Retail guru to lead an independent review to identify what the Government can do to tackle the issue of empty shops and develop more prosperous and diverse high streets.
Ms Portas will present her findings to the Prime Minister, Deputy Prime Minister and Ed Davey this autumn.
Her task is to advise the Government on how it can address the problem of vacant shops, increase the number of small and independent retailers in local towns and prevent the proliferation of 'clone towns', dominated by large retail chains. The review is also set to look at adopting new business models for the high street that better suit the needs of today's modern shoppers.
In order to gather information for the review, Ms Portas will visit a number of town centres and engagement events across England.
She explained: "With our high street vacancy rates doubling over the last two years, the need to take action to save our high streets has never been starker. I am calling on businesses, local authorities and shoppers to contribute their ideas on how we can halt this decline in its tracks and create town centres that we can all be proud of."
Announcing the move today, Prime Minister David Cameron said: "I am delighted that Mary Portas has agreed to take on this review and I am confident that her straight talking, no nonsense approach will help us to create vibrant and diverse town centres and bring back the bustle to our high streets."
The British Retail Consortium (BRC) believes the review is a "positive step" but only if the emphasis is on "support-for-all" rather than penalising successful retailers.
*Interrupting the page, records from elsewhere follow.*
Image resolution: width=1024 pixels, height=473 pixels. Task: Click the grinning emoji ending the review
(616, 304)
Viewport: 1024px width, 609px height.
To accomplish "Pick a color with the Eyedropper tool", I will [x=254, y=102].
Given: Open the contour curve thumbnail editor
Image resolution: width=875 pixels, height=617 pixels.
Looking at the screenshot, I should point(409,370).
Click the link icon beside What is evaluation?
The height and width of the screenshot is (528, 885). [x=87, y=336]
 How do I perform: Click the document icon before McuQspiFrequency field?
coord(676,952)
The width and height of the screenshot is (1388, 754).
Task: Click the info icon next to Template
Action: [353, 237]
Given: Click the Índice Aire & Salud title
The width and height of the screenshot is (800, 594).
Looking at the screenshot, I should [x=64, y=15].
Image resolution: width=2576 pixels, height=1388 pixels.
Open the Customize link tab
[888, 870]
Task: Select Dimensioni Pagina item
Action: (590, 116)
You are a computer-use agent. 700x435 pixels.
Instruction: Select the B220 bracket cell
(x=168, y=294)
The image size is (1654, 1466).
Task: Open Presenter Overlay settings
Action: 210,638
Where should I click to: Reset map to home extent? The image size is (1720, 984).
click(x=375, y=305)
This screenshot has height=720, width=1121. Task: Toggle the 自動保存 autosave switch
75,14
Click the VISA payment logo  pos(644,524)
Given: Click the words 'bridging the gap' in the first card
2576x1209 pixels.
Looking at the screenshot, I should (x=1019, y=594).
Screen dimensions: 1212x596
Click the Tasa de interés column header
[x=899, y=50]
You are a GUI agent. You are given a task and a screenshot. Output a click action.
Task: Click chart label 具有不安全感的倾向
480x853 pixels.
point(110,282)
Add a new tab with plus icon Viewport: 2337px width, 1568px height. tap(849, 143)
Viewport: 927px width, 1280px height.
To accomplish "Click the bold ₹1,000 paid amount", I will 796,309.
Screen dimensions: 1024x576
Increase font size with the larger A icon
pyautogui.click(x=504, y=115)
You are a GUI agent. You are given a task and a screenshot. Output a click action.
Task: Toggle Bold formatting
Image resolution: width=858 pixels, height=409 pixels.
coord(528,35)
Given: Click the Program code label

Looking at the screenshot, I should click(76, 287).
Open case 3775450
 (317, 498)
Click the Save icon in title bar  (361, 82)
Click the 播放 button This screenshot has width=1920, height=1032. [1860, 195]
"The Government is right to recognise the future of our high streets cannot be left to chance but it must take a positive approach that supports retailers of all types and sizes. Independents are a vital part of an attractive retail mix but so are the big names. Ultimately it's customers who have the power in retailing through the shopping choices they make. This review should not seek to restrict that choice by making life harder for any particular category of retailers."
The trade association's own high street rescue plan sets out a range of priorities, including keeping business rates down, deterring crime and providing good, affordable parking.